Certain statements contained in this communication regarding matters that are not historical facts are forward-looking statements (as defined in the Private Securities Litigation Reform Act of 1995). These include statements regarding management’s intentions, plans, beliefs, expectations or forecasts for the future including, without limitation, the proposed business combination with Wincor Nixdorf and the offer. Such forward-looking statements are based on the current expectations of Diebold and involve risks and uncertainties; consequently, actual results may differ materially from those expressed or implied in the statements. Such forward-looking statements may include statements about the business combination and the offer, the likelihood that such transaction is consummated and the effects of any transaction on the businesses and financial conditions of Diebold or Wincor Nixdorf, including synergies, pro forma revenue, targeted operating margin, net debt to EBITDA ratios, accretion to earnings and other financial or operating measures.

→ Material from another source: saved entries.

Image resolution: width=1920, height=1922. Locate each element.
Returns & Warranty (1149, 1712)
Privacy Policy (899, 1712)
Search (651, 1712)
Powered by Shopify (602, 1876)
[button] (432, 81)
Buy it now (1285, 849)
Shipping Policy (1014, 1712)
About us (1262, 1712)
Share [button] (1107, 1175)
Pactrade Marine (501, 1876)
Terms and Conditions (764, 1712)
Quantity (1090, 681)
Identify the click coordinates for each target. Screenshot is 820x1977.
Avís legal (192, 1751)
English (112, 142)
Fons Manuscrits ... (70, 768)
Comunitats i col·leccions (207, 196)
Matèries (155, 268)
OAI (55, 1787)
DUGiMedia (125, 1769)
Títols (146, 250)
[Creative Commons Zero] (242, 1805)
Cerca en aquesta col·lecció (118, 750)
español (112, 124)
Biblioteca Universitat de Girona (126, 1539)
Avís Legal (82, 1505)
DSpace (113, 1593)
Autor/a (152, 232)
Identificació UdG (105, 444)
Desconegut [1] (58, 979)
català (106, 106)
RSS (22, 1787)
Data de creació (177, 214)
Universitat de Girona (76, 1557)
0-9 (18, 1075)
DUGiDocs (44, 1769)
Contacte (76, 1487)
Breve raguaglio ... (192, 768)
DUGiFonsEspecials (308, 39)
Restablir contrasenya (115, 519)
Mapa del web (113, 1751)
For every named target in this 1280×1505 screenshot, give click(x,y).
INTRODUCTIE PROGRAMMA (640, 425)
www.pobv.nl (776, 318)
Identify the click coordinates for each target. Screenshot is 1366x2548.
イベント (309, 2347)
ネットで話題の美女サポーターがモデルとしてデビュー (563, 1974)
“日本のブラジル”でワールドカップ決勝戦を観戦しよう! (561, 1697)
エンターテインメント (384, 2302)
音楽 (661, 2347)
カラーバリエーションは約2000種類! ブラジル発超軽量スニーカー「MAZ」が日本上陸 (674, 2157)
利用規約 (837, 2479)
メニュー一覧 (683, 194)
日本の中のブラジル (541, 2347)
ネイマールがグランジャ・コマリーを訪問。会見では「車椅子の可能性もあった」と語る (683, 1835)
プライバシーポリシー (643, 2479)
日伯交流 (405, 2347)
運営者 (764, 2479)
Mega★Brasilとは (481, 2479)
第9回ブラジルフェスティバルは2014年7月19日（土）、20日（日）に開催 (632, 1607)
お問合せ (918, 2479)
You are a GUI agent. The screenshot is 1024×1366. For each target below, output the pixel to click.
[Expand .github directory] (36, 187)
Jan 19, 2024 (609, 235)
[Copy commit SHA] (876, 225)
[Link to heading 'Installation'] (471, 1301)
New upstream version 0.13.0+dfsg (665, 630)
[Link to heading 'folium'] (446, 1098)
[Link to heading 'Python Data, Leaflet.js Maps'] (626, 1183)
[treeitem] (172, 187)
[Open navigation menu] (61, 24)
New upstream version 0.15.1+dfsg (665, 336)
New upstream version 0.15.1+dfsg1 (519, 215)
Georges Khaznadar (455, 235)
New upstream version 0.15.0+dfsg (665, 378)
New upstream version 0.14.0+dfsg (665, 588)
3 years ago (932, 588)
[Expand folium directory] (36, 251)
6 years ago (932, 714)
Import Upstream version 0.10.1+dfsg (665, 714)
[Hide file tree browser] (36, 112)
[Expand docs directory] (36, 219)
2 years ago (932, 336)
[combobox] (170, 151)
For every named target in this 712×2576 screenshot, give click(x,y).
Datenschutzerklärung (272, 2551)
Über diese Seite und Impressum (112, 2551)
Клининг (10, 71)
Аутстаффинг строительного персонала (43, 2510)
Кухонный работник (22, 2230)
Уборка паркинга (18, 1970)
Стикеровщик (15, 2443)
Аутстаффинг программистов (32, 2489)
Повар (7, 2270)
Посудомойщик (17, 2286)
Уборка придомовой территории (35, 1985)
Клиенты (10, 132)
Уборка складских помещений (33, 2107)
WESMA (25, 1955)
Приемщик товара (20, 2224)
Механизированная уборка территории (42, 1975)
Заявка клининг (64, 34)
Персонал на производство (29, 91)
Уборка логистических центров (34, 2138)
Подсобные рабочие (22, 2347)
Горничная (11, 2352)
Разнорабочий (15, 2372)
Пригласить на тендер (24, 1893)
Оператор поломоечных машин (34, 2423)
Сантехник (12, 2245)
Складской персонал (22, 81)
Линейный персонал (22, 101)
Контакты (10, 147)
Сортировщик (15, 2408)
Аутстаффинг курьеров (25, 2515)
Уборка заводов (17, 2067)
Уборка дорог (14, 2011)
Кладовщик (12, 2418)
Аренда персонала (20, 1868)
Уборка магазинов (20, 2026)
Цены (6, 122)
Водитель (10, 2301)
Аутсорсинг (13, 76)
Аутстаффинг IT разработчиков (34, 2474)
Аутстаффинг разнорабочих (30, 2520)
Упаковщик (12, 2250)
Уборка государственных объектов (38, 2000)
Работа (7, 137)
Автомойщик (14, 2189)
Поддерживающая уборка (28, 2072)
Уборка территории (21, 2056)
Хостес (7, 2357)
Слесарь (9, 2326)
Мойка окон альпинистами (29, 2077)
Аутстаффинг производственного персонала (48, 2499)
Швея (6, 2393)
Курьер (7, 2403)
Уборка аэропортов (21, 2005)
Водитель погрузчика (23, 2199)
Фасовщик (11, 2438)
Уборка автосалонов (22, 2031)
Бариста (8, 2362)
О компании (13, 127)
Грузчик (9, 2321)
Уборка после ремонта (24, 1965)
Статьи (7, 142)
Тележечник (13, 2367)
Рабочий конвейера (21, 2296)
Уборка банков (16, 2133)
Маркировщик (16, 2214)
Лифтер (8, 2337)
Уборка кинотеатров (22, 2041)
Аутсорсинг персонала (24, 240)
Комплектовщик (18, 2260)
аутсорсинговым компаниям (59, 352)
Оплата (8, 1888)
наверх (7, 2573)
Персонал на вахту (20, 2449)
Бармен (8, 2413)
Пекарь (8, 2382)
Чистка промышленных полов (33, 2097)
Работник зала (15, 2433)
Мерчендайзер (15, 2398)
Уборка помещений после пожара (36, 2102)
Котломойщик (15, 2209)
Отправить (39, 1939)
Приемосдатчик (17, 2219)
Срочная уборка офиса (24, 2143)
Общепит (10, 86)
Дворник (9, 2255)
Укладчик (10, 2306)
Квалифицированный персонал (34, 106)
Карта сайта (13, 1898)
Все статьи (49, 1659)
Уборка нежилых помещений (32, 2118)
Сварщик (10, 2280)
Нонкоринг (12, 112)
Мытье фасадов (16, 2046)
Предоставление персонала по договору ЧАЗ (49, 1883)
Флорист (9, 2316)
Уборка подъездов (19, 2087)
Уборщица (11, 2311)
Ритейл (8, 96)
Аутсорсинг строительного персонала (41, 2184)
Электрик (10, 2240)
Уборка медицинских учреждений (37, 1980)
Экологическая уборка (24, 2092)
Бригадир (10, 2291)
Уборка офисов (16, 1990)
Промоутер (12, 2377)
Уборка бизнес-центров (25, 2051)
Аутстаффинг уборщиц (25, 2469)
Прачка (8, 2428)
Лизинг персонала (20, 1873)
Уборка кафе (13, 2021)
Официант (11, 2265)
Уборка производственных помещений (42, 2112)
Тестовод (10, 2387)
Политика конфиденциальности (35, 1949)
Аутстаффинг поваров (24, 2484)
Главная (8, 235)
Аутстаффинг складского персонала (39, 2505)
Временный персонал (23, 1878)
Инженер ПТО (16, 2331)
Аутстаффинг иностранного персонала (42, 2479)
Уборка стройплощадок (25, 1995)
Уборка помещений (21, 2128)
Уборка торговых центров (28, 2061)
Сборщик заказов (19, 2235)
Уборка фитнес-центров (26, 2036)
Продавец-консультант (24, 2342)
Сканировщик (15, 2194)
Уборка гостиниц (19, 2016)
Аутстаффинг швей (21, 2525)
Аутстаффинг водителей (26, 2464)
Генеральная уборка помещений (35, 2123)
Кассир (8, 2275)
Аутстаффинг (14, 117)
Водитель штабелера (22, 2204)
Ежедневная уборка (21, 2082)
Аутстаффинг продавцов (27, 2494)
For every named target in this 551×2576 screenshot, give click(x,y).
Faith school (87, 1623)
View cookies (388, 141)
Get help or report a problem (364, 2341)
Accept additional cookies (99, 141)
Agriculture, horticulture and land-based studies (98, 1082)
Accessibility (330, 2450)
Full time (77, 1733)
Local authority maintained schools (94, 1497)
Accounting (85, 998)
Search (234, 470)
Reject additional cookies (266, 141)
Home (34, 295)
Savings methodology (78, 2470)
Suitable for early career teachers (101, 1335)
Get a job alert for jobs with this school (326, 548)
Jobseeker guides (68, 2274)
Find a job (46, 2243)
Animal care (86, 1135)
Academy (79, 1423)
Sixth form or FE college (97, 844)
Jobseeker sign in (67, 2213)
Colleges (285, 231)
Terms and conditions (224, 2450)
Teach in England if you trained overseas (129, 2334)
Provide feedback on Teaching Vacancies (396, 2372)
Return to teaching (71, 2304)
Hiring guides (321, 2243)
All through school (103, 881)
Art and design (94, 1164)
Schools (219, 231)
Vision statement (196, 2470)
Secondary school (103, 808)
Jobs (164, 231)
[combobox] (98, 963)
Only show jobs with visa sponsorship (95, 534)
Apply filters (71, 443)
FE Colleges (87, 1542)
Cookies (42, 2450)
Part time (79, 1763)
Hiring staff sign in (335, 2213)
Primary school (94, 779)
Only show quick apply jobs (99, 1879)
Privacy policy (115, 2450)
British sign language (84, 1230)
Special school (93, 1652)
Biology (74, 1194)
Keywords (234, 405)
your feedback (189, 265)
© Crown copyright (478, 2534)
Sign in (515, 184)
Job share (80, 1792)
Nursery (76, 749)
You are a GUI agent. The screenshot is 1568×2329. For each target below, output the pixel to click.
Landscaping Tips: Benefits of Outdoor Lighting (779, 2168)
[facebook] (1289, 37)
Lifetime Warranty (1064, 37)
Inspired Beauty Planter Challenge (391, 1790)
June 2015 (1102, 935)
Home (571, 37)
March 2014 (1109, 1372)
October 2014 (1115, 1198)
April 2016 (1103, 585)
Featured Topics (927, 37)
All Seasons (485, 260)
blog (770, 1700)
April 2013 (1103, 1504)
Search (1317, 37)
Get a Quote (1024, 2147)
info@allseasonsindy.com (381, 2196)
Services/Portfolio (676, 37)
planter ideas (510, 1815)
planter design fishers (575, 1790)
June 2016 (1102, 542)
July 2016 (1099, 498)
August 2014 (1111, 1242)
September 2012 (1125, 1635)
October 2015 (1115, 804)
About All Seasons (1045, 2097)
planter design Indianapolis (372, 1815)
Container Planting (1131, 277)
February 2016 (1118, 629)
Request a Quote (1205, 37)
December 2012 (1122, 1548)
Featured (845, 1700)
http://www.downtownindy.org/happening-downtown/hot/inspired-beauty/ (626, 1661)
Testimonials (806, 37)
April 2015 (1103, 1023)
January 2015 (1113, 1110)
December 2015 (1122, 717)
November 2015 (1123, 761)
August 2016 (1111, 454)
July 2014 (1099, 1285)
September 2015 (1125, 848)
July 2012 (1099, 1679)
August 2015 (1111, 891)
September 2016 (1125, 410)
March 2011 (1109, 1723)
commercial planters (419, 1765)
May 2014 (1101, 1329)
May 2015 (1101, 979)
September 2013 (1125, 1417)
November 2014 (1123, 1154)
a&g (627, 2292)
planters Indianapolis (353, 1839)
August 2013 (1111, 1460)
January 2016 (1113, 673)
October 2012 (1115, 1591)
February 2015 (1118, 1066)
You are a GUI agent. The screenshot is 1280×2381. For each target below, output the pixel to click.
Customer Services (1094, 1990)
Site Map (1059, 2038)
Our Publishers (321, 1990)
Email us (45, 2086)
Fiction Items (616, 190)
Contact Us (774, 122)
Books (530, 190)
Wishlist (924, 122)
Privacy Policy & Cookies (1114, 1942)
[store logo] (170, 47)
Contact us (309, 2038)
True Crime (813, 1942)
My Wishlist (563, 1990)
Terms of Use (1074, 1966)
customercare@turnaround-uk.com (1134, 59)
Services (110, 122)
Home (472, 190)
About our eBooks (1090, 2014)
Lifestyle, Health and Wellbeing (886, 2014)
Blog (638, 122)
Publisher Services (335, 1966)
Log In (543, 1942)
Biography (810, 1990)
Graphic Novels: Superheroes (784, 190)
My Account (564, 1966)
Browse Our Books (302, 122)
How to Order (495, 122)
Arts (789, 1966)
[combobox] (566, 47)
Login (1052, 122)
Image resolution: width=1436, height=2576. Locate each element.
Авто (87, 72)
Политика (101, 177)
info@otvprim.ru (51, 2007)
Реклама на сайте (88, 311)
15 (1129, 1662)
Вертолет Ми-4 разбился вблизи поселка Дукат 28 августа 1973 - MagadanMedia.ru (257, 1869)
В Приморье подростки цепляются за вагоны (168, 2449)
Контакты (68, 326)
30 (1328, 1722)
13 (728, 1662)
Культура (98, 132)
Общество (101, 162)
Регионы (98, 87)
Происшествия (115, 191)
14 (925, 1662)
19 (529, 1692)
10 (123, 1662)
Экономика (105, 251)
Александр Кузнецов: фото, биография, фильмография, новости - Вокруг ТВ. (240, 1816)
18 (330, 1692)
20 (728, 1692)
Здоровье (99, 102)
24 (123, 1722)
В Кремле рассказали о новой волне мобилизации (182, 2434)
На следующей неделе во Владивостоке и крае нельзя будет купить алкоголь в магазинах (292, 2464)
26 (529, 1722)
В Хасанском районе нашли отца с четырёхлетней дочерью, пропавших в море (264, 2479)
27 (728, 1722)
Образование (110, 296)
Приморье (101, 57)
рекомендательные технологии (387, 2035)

By their nature, forward-looking statements involve risks and uncertainties because they relate to events and depend on circumstances that may or may not occur in the future. Forward-looking statements are not guarantees of future performance and actual results of operations, financial condition and liquidity, and the development of the industries in which Diebold and Wincor Nixdorf operate may differ materially from those made in or suggested by the forward-looking statements contained in this document. In addition, risks and uncertainties related to the contemplated business combination between Diebold and Wincor


Nixdorf include, but are not limited to, the expected timing and likelihood of the completion of the contemplated business combination, including the timing, receipt and terms and conditions of any required governmental and regulatory approvals of the contemplated business combination that could reduce anticipated benefits or cause the parties not to consummate, or to abandon the transaction, the ability to successfully integrate the businesses, the occurrence of any event, change or other circumstances that could give rise to the termination of the business combination agreement or the contemplated offer, the risk that the parties may not be willing or able to satisfy the conditions to the contemplated business combination or the contemplated offer in a timely manner or at all, risks related to disruption of management time from ongoing business operations due to the contemplated business combination, the risk that any announcements relating to the contemplated business combination could have adverse effects on the market price of Diebold’s common shares, and the risk that the contemplated transaction or the potential announcement of such transaction could have an adverse effect on the ability of Diebold to retain and hire key personnel and maintain relationships with its suppliers, and on its operating results and businesses generally. These risks, as well as other risks associated with the contemplated business combination, are more fully discussed in the prospectus that is attached as Annex 4 to the German offer document and has been filed with the SEC. Additional risks and uncertainties are identified and discussed in Diebold’s reports filed with the SEC and available at the SEC’s website at www.sec.gov. Any forward-looking statements speak only as at the date of this document. Except as required by applicable law, neither Diebold nor Wincor Nixdorf undertakes any obligation to update or revise publicly any forward-looking statement, whether as a result of new information, future events or otherwise.